The U.S. Army Corps of Engineers' Pittsburgh Engineering District said work on the Charleroi Lock and Dam, a project that began nearly 20 years ago and whose budget has stretched to $1.23 billion in that time, will be completed by January.

Testing began the week of August 14 on the new lock chamber and Steve Fritz, program manager for megaprojects in the Corps' Pittsburgh District, said that it will be operational by late this year.

The Monongahela River's waters run south to north in western Pennsylvania and lock and dam 4 in Charleroi is located 41.5 miles from Pittsburgh. It's a major thoroughfare for more than a million tons annually of barged coal and other commodities to the Port of Pittsburgh. The project was originally authorized by the Water Resources Development Act of 1992 when the cost was $750 million and was expected to take 10 years to complete. The first construction funds were received in 1995. Delays in funding contributed to the protracted construction schedule. 

The project was originally planned to have two separate lock chambers, one river side and one land side, but the Corps redesigned the project to have a single, larger lock chamber as project funding became an issue. The new lock is now 720 ft long and 84 ft wide. It was 360 ft long and 56 ft wide under its old configuration. That design dates back to a 1967 rehabilitation of its original 1931 design. 

Because the chamber was only 360 ft long, it would previously take hours and multiple cuts for a tow to lock multiple barges through. The landside chamber, which has been the only operating chamber while joint venture contractor Trumbull-Brayman has been working on it since 2004, is planned to be taken out of service when the new riverside lock opens by January, but its future is in doubt. Lock and Dam two in Braddock, Pa., was also eliminated and replaced with a fixed-gate dam.

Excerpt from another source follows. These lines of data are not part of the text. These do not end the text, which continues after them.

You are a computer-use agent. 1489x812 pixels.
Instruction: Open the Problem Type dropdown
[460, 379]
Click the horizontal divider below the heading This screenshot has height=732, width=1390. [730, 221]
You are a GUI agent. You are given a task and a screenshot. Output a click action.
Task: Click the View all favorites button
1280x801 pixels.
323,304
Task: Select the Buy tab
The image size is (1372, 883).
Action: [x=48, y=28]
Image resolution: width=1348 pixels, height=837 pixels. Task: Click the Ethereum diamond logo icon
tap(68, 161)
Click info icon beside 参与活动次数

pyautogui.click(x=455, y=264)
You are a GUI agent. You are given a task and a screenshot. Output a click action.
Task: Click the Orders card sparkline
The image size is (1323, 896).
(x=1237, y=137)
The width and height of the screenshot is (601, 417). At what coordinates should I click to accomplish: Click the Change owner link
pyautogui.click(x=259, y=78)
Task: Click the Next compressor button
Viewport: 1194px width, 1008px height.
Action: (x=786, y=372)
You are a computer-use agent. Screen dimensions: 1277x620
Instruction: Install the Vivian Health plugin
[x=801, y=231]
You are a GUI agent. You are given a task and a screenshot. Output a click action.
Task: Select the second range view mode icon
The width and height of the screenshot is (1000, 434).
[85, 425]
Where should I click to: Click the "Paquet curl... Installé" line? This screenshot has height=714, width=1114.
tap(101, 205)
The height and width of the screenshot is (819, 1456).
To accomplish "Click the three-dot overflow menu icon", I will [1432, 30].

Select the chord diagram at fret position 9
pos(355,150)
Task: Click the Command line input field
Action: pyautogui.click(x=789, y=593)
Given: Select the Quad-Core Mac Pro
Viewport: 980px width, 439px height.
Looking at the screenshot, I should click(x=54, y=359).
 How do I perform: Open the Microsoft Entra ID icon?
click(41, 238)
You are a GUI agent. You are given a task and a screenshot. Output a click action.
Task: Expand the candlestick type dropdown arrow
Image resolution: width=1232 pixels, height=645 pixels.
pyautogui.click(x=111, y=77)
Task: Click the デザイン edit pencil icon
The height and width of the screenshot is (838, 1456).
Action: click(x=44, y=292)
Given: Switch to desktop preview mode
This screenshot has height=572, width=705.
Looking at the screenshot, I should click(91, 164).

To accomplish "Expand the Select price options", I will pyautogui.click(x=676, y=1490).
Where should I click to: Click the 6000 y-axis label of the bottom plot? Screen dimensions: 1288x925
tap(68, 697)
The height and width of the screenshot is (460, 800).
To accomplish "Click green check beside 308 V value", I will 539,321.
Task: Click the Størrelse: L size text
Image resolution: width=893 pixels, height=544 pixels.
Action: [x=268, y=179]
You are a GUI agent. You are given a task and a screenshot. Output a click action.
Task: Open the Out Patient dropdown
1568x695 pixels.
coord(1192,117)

"We calculate that we can get 90% of the project benefits (from the original two-chamber design) with just the river chamber itself, and the removal of dam three and lock three," said Steve Frost, Corps project manager of the Lower Monongahela project. "So, that's what we're shooting for is 90% benefit."

Frost said a tow would be able to get through the lock in around 40 minutes with the new configuration. The USACE Pittsburgh District estimates the economic benefit for tow operators using the lock and dam to be $220 million a year after it opens.

Work that would keep the second chamber open has been delayed until at least the 2050s as it was not released by the last WRDA bill or the Infrastructure Investment and Jobs Act. After the project at Charleroi is completed, locks and dam three in Elizabeth, Pa., will be removed to create a single, navigable pass. Full removal of the dam and locks in Elizabeth is estimated to take about three construction seasons, Frost said.

Most construction and rehabilitation projects along the inland waterways system are funded with 65% coming from the federal government's general treasury and 35% from the Inland Waterways Trust Fund (IWTF), into which diesel tax fees paid by commercial users are deposited. Waterways users such as towboat operators have asked to contribute more to the fund by increasing the diesel tax to cut down on unplanned closures at locks operating more than 50 years beyond their originally planned design lives. Frost said that the Charleroi project is funded at around $1.1 billion right now with he most recent federal funding received for the Lower Mon project coming in the form of $111 million through the 2020 Further Consolidated Appropriations Act. The Lower Mon project did not receive any funding from the 2022 Consolidated Appropriations Act. Frost said the Lower Monongahela projects are currently expected to pick up another $43 million or $44 million in the next water and energy appropriations bills to finish Charleroi's final months of construction and testing as well as start-up work at Elizabeth.

The IWTF only has about $400 million a year to go toward these projects and that to fund all of the inland waterways projects already authorized, "we’re talking about billions,” said Jennifer Armstrong, director of government relations at Waterways Council, Inc., a Washington, D.C.-based lobbying organization that represents ports and inland waterways users. 

The Charleroi Lock and Dam will also be renamed the John P. Murtha Lock and Dam, after the longtime western Pennsylvania congressman who died in 2010, when it fully opens.